She asked us whether we were being met at Bangkok or if we’d need complimentary limousine service. I declined, as we’re being met by the Sheraton Pattaya’s BMW, and alas I understand that Thai only offers this service to downtown Bangkok and not outside the city. Meanwhile, remembering a recent trip report where the Sheraton failed to pick up as scheduled, I was wondering whether I made a mistake in not having Thai at least assist in arranging a transfer. Oh well, fingers crossed. (This same woman came onboard to make sure she didn’t miss asking anyone about a limousine transfer on arrival.)


Once through immigration we walked downstairs to the shuttle waiting to take us to the satellite terminal, our flight would be leaving from gate 86. Just to the right of the shuttle exit is both the JAL and ANA first class lounges.

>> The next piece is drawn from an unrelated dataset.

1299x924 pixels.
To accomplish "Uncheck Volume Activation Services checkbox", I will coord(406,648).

We give our lounge invites to the ANA greeter and we’re shown to some nice window seats. Another woman comes to take our drink order and gives us hot towels and packaged snacks. There are also some assorted sushi offerings. There’s a smoking section and another section with two comfortable recliner chairs and restrooms behind an automatic sliding glass door. Nice service aside, the lounge is physically unimpressive (this is, after all, Narita).

Our plane


The plane, unfortunately, wasn’t equipped with the new long-haul first class, unsurprising for the Tokyo-Bangkok route. The seats had fairly limited pitch, it’s first class and you still would have to climb over your seatmate if they were reclined in order to get to the lavatory. The seats were even an uncomfortable, itchy velvet. Fine for 6 hours, for sure, and better than anything you’d get from a U.S. domestic carrier. But ANA, Singapore, or Cathay Pacific this is clearly not.

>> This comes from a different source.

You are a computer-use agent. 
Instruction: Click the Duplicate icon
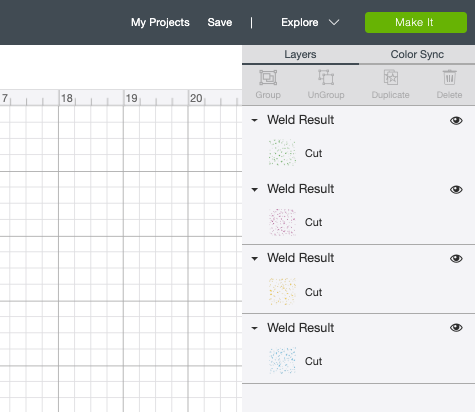[x=390, y=78]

The plane didn’t feature video on demand, just video channels playing on a loop. The overhead bins were small, but there was underseat storage using a bin underneath the seat in front of you and storage behind seat your seat that was usable when not reclining.

The old first class seats


Here’s the uncomfortable-looking business class cabin


Pajamas — slippers and tops, but not pants — were distributed. The men’s pajamas were Guy LaRoche. The amenity kits are Bvlgari, as are the toileteries in the lavatory.

Meal service began shortly after takeoff.

Edamame



Caviar and ’95 Grande Dame



Caviar was served without a proper caviar spoon. It’s one of the little things that Thai seems to get wrong, in spite of a clear financial investment in their product. What’s the point of good caviar that you’re supposed to eat with a metal spoon?


Saffron Shrimp, Japanese Mackerel, Egg Stuffed with Eel, and Beef Pastrami



Shrimp Wonton Soup



Salmon in Yellow Curry



We sat next to the rudest American couple. Perhaps in their 60s, they had flown in from Houston and were no doubt tired and irritated. They snapped at the lounge attendant. They snapped at the flight attendant upon boarding and then when being offered drinks. And they mocked a business class passenger trying to board (as they attempted to cut him in line). And then the husband snored loudly through much of the flight.

Fortunately the snoring didn’t bother me as I slept for three of the six hours of the flight. And while the seat wasn’t as comfortable as ANA’s long-haul, the pillow was extremely comfortable. I woke up with only an hour left in the flight.

When I woke up a flight attendant brought me a mini-Haagan Daaz carton. I expected Sundae I guess, especially since it was announced at the beginning of the flight that coach would get ice cream before landing as well. I expected the first class offering to be more elaborate, but still it hit the spot.

Where Thai really shines is in their ground service. On check-in we were taken through security. But the nicest offering is their first class arrivals service.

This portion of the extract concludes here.